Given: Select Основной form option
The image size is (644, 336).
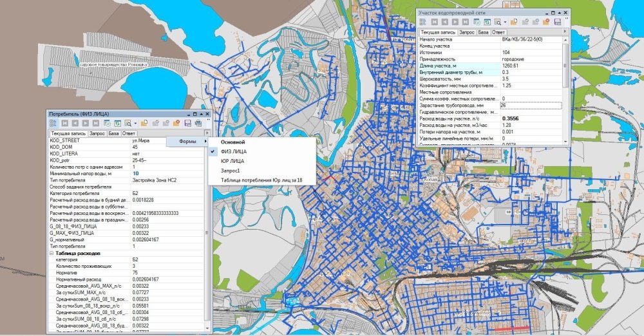Looking at the screenshot, I should pos(233,142).
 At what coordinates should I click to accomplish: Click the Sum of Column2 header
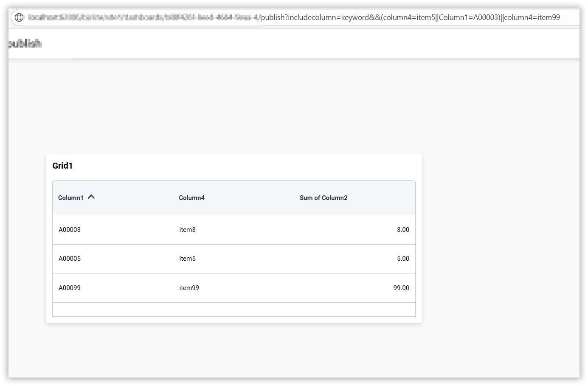323,198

Task statement: Your response should reproduce the entire listing verbatim, minus the pictures.

Finished task:
Given: Select Основной form option
The image size is (644, 336).
Looking at the screenshot, I should pos(233,142).
 At what coordinates should I click to accomplish: Click the Sum of Column2 header
323,198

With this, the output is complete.